▸ WORK INSTRUCTIONS
Exact copies of the records below are needed, free of pictures.

Dataset records:
__________________________________________________
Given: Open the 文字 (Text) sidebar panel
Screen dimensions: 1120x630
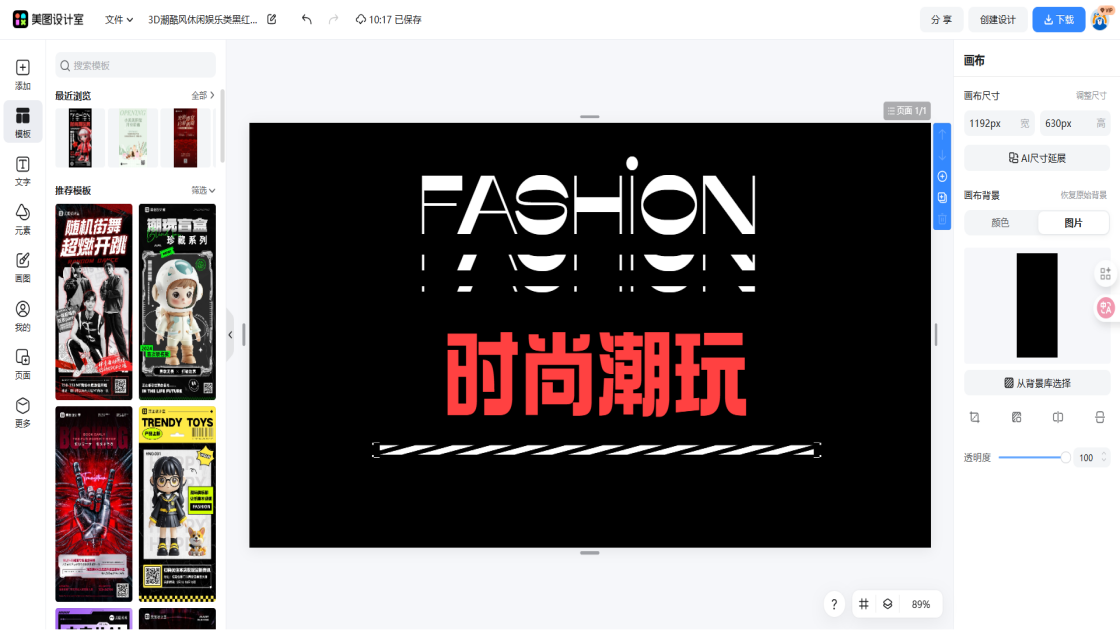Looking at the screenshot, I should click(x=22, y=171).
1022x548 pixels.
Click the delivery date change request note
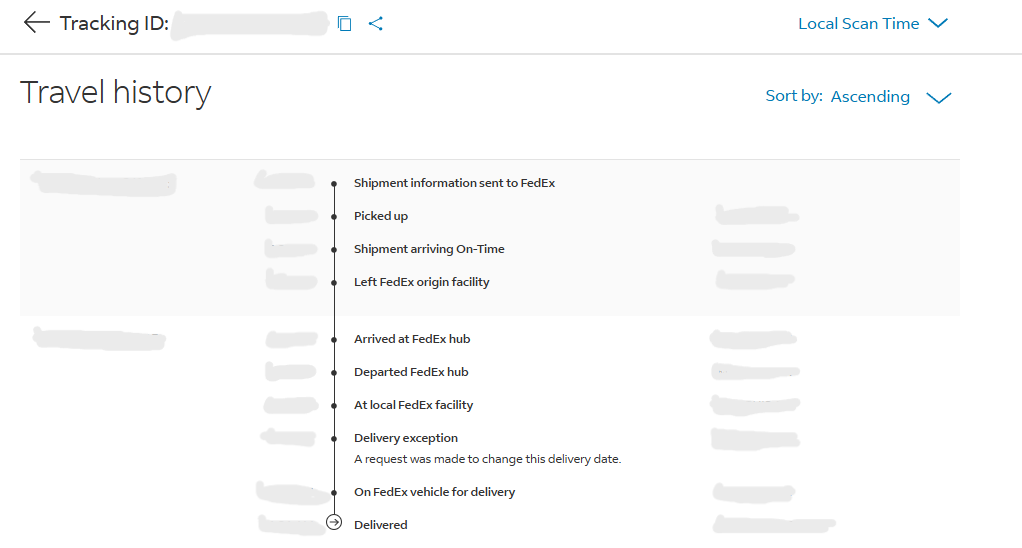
__________________________________________________
▸ RESPONSE BELOW
Given: Open the 文字 (Text) sidebar panel
Screen dimensions: 1120x630
Looking at the screenshot, I should click(x=22, y=171).
1022x548 pixels.
Click the delivery date change request note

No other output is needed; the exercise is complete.